Doctors suggested taking him off life-support. And most of the family had accepted the inevitable. Everyone except his youngest daughter, who had always been daddy’s little girl. She was really having a tough time with it all. She simply could not deal with the idea of letting her father go.

Finally, one afternoon, Diane found her up in one of the waiting rooms, sitting by herself. Diane sat down next to her and started to chat, to see how see was doing.

As they talked, the young lady gazing blankly out the window, suddenly her eyes lit up in astonishment. “Oh my Lord,” she cried out.

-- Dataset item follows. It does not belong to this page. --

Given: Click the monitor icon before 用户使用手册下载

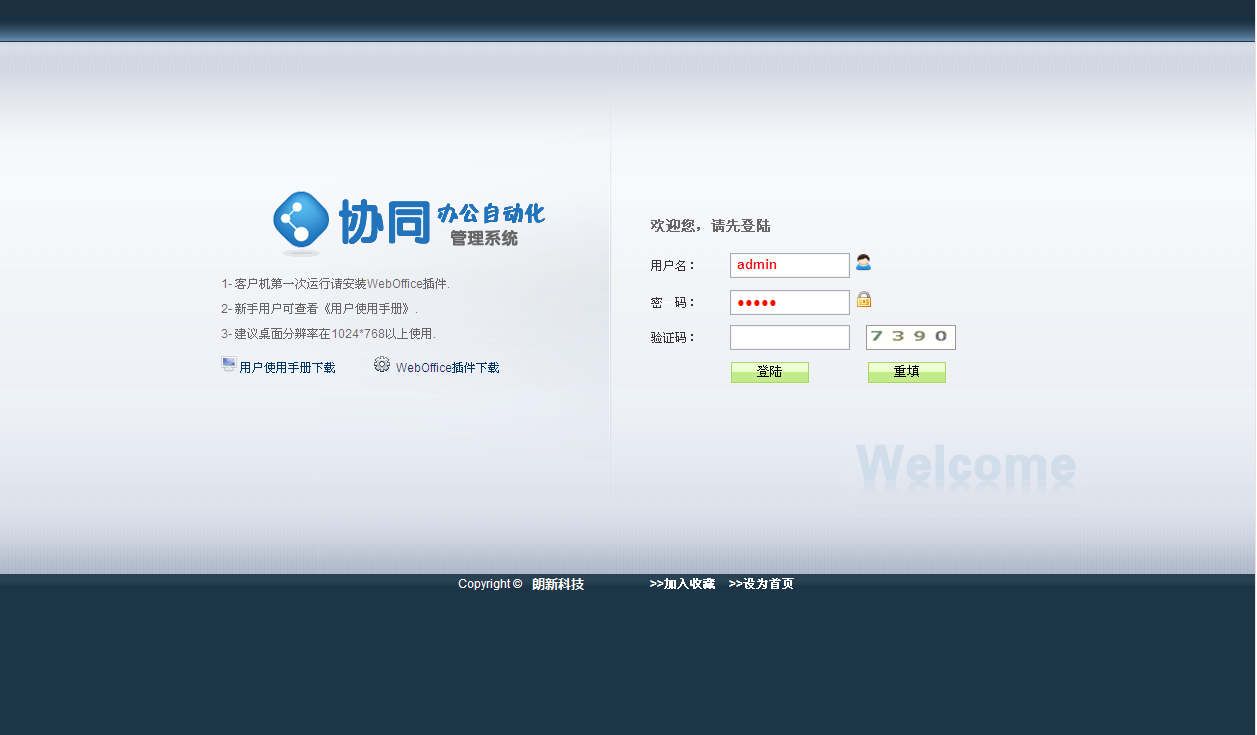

Diane followed her startled gaze out the window of that fourth story room to see – what Diane still to this day can only describe as a band of – “colors…beautiful colors…every color of the rainbow”; which were sort of floating, hovering and streaming by right outside the building.

The event went on for quite a while, giving both daughter and chaplain plenty of time to investigate and hypothesize. After a few minutes, though, the young woman suddenly shrieked and ran out of the waiting area and down the hall towards her father’s room. Later she told Diane she thought the colors were angels coming to take her father away.

Meanwhile, Diane, thinking more like a theologian, hurried down to the nurse’s station where she snagged a small group of staff for witnesses. She led them back to that waiting area, where they all saw the very same mystical phenomenon that Diane and the young woman had. It went on for some time before finally sort of dissipating.

Diane calls the event, “Seeing a manifestation of God.”

The young lady unabashedly identified the colorful stream as `a band of angels’ come to take her father home. And a few days later her father was standing in the heavenly realm of God.

 

Regardless of whether you scoff at or embrace the notion of such an angelic manifestation – and whatever rationale you care to give it –– that experience enabled this anguished daughter to let her father go with the faithful assurance that he was going to be safely ushered into heaven to be with God forever.

 

The very word `angel’ comes from the Greek angelos, meaning “messenger”.

Angels are, therefore essentially, messengers of God.

 

A few moments ago, I made the remark that I’ve never actually seen an angel myself. I would now like to amend that comment.

For I, too, have born witness to the devoted love of a young woman who selflessly gave her father over to heaven.

And I’ve watched another daughter guide her mother through the valley of Alzheimer’s, walking steadily with her every step of the way.

I’ve met parents who stood firmly by their wayward drug addicted son – counseling and cajoling, advising and reassuring, never losing faith in his potential.

I’ve watched an elderly husband hover constantly over his ailing wife’s hospital bed.

I’ve born witness to an adolescent girl who, while she herself was dying from leukemia, took as her short-lived but powerful mission in life to bring hope and good cheer to other children on the oncology ward.

Do you believe in angels? Have you ever seen an angel? Do angels really exist? To those questions I would simply respond with this:

Angels take many different forms and have many different missions in the world. They are messengers of God who come to bring encouragement, comfort, guidance, protection, inspiration, reassurance and hope.

So if you are still skeptical concerning these holy emissaries, I would encourage you to not be too quick to dismiss their possibility. For they truly abound all around us.

And, somewhere, along the way, you too may find yourselves entertaining angels unawares.